Already because of its function the by far over life size big head with wing-like head decoration is very special. While most other bronzes were made for representation purposes, this one, as also the female counterparts with coral hats, was used for religious rituals. In literature estimations of the age of these heads refer in uncritical repetition almost exclusively to Egharevbas remarks. Accordingly, the representation of rulers of Benin with wing-like head decoration would have been introduced by Oba Osemwede (1816-46), and therefore be at maximum 190 years old. In the exhibition an identical winged head is estimated 450 years old by the TL method. Additionally, stylistically similar heads without wings - which seem to originate from the same workshop – are regularly estimated more than 250 years old in literature. How is it possible? If all these objections were scientifically examined, Egharevbas statement would also have to be partly corrected.

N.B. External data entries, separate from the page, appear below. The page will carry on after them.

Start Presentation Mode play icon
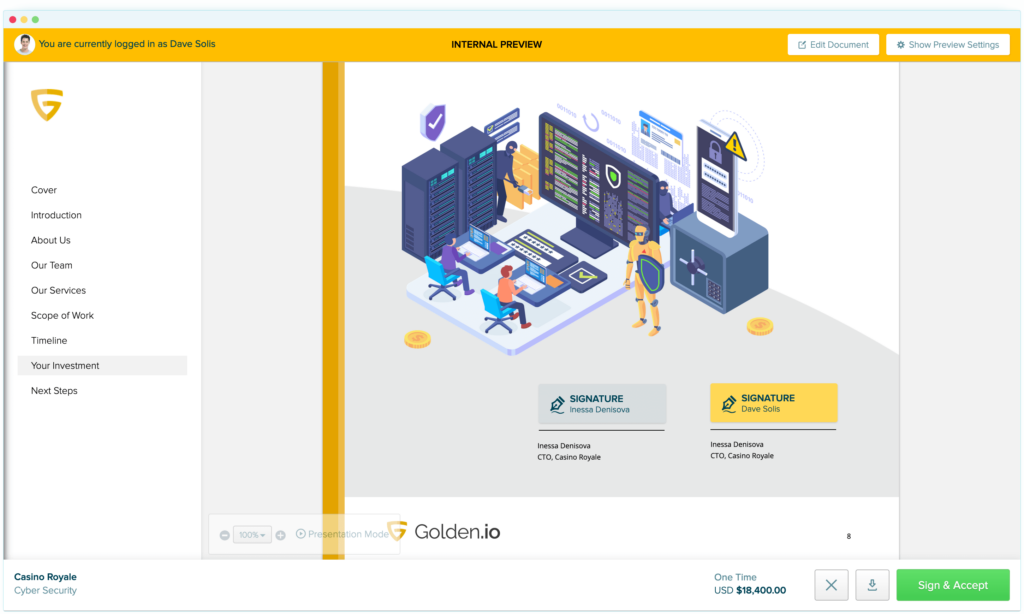This screenshot has width=1024, height=614. (300, 534)
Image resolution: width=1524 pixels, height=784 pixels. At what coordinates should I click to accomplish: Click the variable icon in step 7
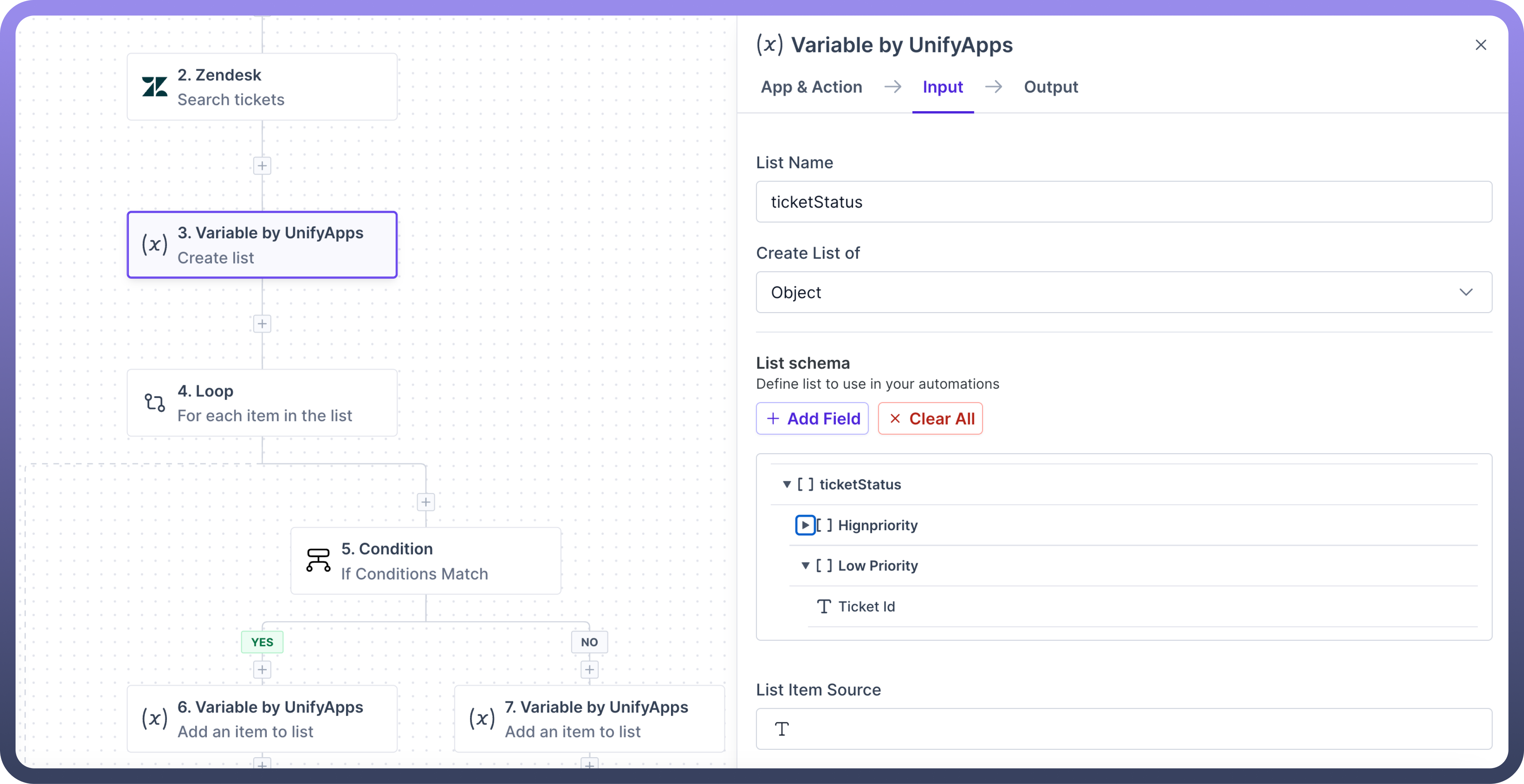pyautogui.click(x=482, y=718)
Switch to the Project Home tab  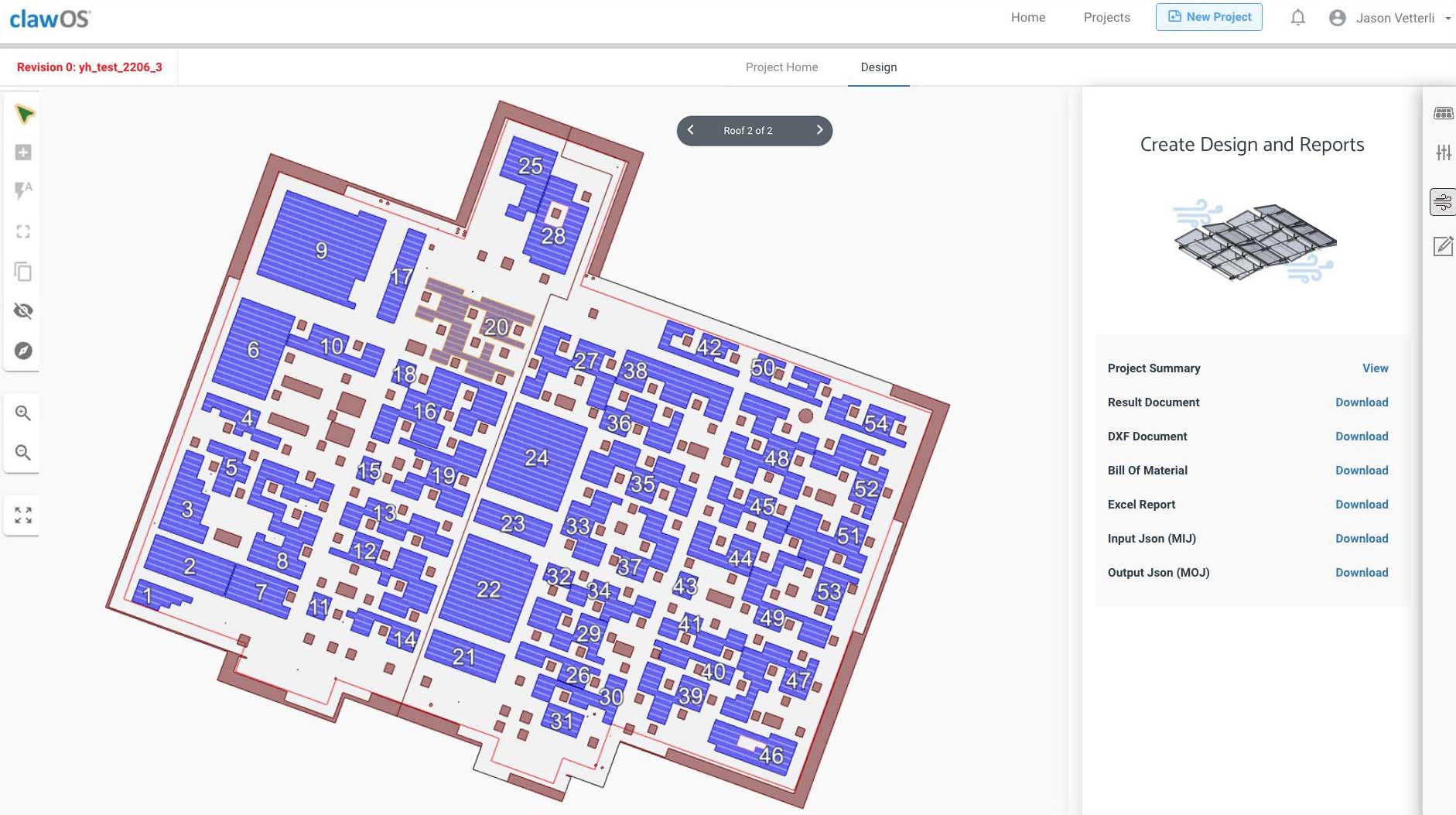[781, 67]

Much about the bronzes is in the dark, little is clarified. Often, neither concrete data concerning the age nor the context are known in which the objects were created - from allocation over foundry workshops to individual persons. The acknowledgement of a large number of objects, which circulate on the market like the bronzes of the exhibition, apart from the already recognized objects, would offer unknown possibilities, e.g. for style comparisons. Even if one cannot always get facts which are at 100 percent certain, one can exclude step by step much which is illogic and thus gain new knowledge, as the examples of the sitting female or the Ibo hair-style have shown.